→ **SOURCE RECORDS**:
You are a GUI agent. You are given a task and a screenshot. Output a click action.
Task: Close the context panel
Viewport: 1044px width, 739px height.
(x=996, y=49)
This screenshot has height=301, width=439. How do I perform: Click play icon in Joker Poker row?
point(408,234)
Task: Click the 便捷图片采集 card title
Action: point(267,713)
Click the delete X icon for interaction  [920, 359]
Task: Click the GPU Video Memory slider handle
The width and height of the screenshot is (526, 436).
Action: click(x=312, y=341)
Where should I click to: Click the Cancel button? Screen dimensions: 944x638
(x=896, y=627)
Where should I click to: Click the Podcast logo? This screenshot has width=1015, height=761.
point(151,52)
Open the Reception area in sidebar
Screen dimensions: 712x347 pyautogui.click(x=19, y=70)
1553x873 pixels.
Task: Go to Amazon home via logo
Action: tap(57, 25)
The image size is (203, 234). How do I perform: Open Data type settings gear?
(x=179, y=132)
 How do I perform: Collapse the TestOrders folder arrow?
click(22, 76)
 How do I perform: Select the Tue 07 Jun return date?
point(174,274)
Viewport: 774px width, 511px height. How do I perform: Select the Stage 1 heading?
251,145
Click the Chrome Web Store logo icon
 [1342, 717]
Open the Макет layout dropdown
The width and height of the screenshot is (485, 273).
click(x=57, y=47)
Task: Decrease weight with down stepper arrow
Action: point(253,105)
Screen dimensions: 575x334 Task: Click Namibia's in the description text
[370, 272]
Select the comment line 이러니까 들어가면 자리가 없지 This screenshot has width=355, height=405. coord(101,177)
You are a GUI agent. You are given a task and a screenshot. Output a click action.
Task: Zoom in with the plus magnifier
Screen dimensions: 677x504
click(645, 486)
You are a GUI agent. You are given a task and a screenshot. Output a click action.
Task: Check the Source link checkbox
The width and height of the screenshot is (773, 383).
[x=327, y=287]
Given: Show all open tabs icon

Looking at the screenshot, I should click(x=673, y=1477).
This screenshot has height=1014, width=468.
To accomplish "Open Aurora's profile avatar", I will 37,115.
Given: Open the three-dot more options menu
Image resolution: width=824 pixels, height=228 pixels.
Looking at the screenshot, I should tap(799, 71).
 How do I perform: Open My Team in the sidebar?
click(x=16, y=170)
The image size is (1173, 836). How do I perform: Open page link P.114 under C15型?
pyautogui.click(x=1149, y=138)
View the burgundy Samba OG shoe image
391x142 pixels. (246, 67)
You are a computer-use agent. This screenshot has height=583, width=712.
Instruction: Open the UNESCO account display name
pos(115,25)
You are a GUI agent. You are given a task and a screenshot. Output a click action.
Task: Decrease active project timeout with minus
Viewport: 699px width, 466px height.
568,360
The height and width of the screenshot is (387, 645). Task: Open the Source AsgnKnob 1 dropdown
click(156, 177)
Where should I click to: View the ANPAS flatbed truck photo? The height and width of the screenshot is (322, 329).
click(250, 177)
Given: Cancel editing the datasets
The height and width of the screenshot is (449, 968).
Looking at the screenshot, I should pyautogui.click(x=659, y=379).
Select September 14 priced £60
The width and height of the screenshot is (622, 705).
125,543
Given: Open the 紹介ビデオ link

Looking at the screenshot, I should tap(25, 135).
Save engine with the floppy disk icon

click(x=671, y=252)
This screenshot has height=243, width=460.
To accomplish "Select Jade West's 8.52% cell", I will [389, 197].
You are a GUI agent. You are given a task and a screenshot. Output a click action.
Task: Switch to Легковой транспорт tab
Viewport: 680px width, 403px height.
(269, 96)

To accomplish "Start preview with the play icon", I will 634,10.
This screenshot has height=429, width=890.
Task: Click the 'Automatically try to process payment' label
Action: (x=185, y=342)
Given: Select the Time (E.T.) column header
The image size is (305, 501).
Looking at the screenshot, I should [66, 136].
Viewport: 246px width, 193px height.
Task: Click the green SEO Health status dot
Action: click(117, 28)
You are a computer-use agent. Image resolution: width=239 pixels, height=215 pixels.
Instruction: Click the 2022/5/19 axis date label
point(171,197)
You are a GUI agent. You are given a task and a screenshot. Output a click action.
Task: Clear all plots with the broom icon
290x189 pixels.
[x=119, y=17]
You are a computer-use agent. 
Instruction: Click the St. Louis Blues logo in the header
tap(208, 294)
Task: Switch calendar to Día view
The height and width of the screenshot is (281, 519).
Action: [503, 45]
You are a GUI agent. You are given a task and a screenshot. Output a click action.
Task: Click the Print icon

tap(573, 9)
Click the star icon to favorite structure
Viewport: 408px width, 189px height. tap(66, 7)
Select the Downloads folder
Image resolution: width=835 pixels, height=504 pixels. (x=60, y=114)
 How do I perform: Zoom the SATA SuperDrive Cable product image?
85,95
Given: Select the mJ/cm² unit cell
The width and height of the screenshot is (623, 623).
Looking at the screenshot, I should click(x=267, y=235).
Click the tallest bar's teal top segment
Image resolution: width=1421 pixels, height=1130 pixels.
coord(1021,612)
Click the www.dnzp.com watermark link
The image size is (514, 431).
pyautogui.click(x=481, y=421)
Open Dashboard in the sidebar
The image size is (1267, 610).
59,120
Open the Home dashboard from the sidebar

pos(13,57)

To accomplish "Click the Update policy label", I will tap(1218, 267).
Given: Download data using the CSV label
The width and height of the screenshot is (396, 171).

→ **YOUR OBJECTIVE**: Set the data down once more, exactly as it stands.

→ **ANSWER BELOW**:
You are a GUI agent. You are given a task and a screenshot. Output a click action.
Task: Close the context panel
Viewport: 1044px width, 739px height.
(x=996, y=49)
This screenshot has height=301, width=439. How do I perform: Click play icon in Joker Poker row?
point(408,234)
Task: Click the 便捷图片采集 card title
Action: point(267,713)
Click the delete X icon for interaction  [920, 359]
Task: Click the GPU Video Memory slider handle
The width and height of the screenshot is (526, 436).
Action: click(x=312, y=341)
Where should I click to: Click the Cancel button? Screen dimensions: 944x638
(x=896, y=627)
Where should I click to: Click the Podcast logo? This screenshot has width=1015, height=761.
point(151,52)
Open the Reception area in sidebar
Screen dimensions: 712x347 pyautogui.click(x=19, y=70)
1553x873 pixels.
Task: Go to Amazon home via logo
Action: tap(57, 25)
The image size is (203, 234). How do I perform: Open Data type settings gear?
(x=179, y=132)
 How do I perform: Collapse the TestOrders folder arrow?
click(22, 76)
 How do I perform: Select the Tue 07 Jun return date?
point(174,274)
Viewport: 774px width, 511px height. How do I perform: Select the Stage 1 heading?
251,145
Click the Chrome Web Store logo icon
 [1342, 717]
Open the Макет layout dropdown
The width and height of the screenshot is (485, 273).
click(x=57, y=47)
Task: Decrease weight with down stepper arrow
Action: point(253,105)
Screen dimensions: 575x334 Task: Click Namibia's in the description text
[370, 272]
Select the comment line 이러니까 들어가면 자리가 없지 This screenshot has width=355, height=405. coord(101,177)
You are a GUI agent. You are given a task and a screenshot. Output a click action.
Task: Zoom in with the plus magnifier
Screen dimensions: 677x504
click(645, 486)
You are a GUI agent. You are given a task and a screenshot. Output a click action.
Task: Check the Source link checkbox
The width and height of the screenshot is (773, 383).
[x=327, y=287]
Given: Show all open tabs icon

Looking at the screenshot, I should click(x=673, y=1477).
This screenshot has height=1014, width=468.
To accomplish "Open Aurora's profile avatar", I will 37,115.
Given: Open the three-dot more options menu
Image resolution: width=824 pixels, height=228 pixels.
Looking at the screenshot, I should tap(799, 71).
 How do I perform: Open My Team in the sidebar?
click(x=16, y=170)
The image size is (1173, 836). How do I perform: Open page link P.114 under C15型?
pyautogui.click(x=1149, y=138)
View the burgundy Samba OG shoe image
391x142 pixels. (246, 67)
You are a computer-use agent. This screenshot has height=583, width=712.
Instruction: Open the UNESCO account display name
pos(115,25)
You are a GUI agent. You are given a task and a screenshot. Output a click action.
Task: Decrease active project timeout with minus
Viewport: 699px width, 466px height.
568,360
The height and width of the screenshot is (387, 645). Task: Open the Source AsgnKnob 1 dropdown
click(156, 177)
Where should I click to: View the ANPAS flatbed truck photo? The height and width of the screenshot is (322, 329).
click(250, 177)
Given: Cancel editing the datasets
The height and width of the screenshot is (449, 968).
Looking at the screenshot, I should pyautogui.click(x=659, y=379).
Select September 14 priced £60
The width and height of the screenshot is (622, 705).
125,543
Given: Open the 紹介ビデオ link

Looking at the screenshot, I should tap(25, 135).
Save engine with the floppy disk icon

click(x=671, y=252)
This screenshot has height=243, width=460.
To accomplish "Select Jade West's 8.52% cell", I will [389, 197].
You are a GUI agent. You are given a task and a screenshot. Output a click action.
Task: Switch to Легковой транспорт tab
Viewport: 680px width, 403px height.
(269, 96)

To accomplish "Start preview with the play icon", I will 634,10.
This screenshot has height=429, width=890.
Task: Click the 'Automatically try to process payment' label
Action: (x=185, y=342)
Given: Select the Time (E.T.) column header
The image size is (305, 501).
Looking at the screenshot, I should [66, 136].
Viewport: 246px width, 193px height.
Task: Click the green SEO Health status dot
Action: click(117, 28)
You are a computer-use agent. Image resolution: width=239 pixels, height=215 pixels.
Instruction: Click the 2022/5/19 axis date label
point(171,197)
You are a GUI agent. You are given a task and a screenshot. Output a click action.
Task: Clear all plots with the broom icon
290x189 pixels.
[x=119, y=17]
You are a computer-use agent. 
Instruction: Click the St. Louis Blues logo in the header
tap(208, 294)
Task: Switch calendar to Día view
The height and width of the screenshot is (281, 519).
Action: [503, 45]
You are a GUI agent. You are given a task and a screenshot. Output a click action.
Task: Click the Print icon

tap(573, 9)
Click the star icon to favorite structure
Viewport: 408px width, 189px height. tap(66, 7)
Select the Downloads folder
Image resolution: width=835 pixels, height=504 pixels. (x=60, y=114)
 How do I perform: Zoom the SATA SuperDrive Cable product image?
85,95
Given: Select the mJ/cm² unit cell
The width and height of the screenshot is (623, 623).
Looking at the screenshot, I should click(x=267, y=235).
Click the tallest bar's teal top segment
Image resolution: width=1421 pixels, height=1130 pixels.
coord(1021,612)
Click the www.dnzp.com watermark link
The image size is (514, 431).
pyautogui.click(x=481, y=421)
Open Dashboard in the sidebar
The image size is (1267, 610).
59,120
Open the Home dashboard from the sidebar

pos(13,57)

To accomplish "Click the Update policy label", I will tap(1218, 267).
Given: Download data using the CSV label
The width and height of the screenshot is (396, 171).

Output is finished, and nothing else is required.